___ Excerpted records
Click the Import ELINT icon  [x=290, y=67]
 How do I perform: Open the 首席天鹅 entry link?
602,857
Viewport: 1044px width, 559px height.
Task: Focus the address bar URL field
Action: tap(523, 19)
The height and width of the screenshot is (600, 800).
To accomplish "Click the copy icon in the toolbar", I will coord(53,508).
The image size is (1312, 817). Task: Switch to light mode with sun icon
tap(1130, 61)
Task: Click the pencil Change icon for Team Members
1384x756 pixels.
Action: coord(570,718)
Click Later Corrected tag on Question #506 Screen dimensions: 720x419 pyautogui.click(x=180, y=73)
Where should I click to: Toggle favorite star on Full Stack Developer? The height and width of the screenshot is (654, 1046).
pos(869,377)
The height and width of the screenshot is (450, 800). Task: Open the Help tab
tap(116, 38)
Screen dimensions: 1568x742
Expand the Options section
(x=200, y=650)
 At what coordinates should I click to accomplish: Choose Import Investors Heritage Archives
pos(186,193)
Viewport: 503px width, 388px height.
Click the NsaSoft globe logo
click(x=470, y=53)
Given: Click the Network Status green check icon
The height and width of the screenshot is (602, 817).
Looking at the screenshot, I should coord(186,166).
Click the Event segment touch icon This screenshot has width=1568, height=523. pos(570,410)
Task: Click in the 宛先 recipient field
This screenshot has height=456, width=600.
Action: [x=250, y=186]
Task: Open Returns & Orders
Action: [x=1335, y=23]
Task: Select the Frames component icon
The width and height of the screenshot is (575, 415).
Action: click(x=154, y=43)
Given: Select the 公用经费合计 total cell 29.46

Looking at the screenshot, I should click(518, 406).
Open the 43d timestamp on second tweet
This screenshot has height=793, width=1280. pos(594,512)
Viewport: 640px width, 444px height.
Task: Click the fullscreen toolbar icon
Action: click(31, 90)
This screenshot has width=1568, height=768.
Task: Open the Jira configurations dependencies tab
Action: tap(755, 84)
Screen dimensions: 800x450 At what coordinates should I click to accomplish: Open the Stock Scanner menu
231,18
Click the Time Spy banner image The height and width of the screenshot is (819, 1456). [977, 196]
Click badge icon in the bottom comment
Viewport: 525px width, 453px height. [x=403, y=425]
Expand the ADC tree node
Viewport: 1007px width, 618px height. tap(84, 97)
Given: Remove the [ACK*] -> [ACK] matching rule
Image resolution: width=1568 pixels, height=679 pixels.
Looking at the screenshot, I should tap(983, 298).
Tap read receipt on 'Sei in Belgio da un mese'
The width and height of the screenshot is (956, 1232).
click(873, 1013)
______
Update all of the items above by replacing each occurrence of "Screen dimensions" with "Screen size", and leave everything else unchanged.

Click the Import ELINT icon  [x=290, y=67]
 How do I perform: Open the 首席天鹅 entry link?
602,857
Viewport: 1044px width, 559px height.
Task: Focus the address bar URL field
Action: tap(523, 19)
The height and width of the screenshot is (600, 800).
To accomplish "Click the copy icon in the toolbar", I will coord(53,508).
The image size is (1312, 817). Task: Switch to light mode with sun icon
tap(1130, 61)
Task: Click the pencil Change icon for Team Members
1384x756 pixels.
Action: coord(570,718)
Click Later Corrected tag on Question #506 Screen size: 720x419 pyautogui.click(x=180, y=73)
Where should I click to: Toggle favorite star on Full Stack Developer? The height and width of the screenshot is (654, 1046).
pos(869,377)
The height and width of the screenshot is (450, 800). Task: Open the Help tab
tap(116, 38)
Screen size: 1568x742
Expand the Options section
(x=200, y=650)
 At what coordinates should I click to accomplish: Choose Import Investors Heritage Archives
pos(186,193)
Viewport: 503px width, 388px height.
Click the NsaSoft globe logo
click(x=470, y=53)
Given: Click the Network Status green check icon
The height and width of the screenshot is (602, 817).
Looking at the screenshot, I should coord(186,166).
Click the Event segment touch icon This screenshot has width=1568, height=523. pos(570,410)
Task: Click in the 宛先 recipient field
This screenshot has height=456, width=600.
Action: [x=250, y=186]
Task: Open Returns & Orders
Action: [x=1335, y=23]
Task: Select the Frames component icon
The width and height of the screenshot is (575, 415).
Action: click(x=154, y=43)
Given: Select the 公用经费合计 total cell 29.46

Looking at the screenshot, I should click(518, 406).
Open the 43d timestamp on second tweet
This screenshot has height=793, width=1280. pos(594,512)
Viewport: 640px width, 444px height.
Task: Click the fullscreen toolbar icon
Action: click(31, 90)
This screenshot has width=1568, height=768.
Task: Open the Jira configurations dependencies tab
Action: tap(755, 84)
Screen size: 800x450 At what coordinates should I click to accomplish: Open the Stock Scanner menu
231,18
Click the Time Spy banner image The height and width of the screenshot is (819, 1456). [977, 196]
Click badge icon in the bottom comment
Viewport: 525px width, 453px height. [x=403, y=425]
Expand the ADC tree node
Viewport: 1007px width, 618px height. tap(84, 97)
Given: Remove the [ACK*] -> [ACK] matching rule
Image resolution: width=1568 pixels, height=679 pixels.
Looking at the screenshot, I should tap(983, 298).
Tap read receipt on 'Sei in Belgio da un mese'
The width and height of the screenshot is (956, 1232).
click(873, 1013)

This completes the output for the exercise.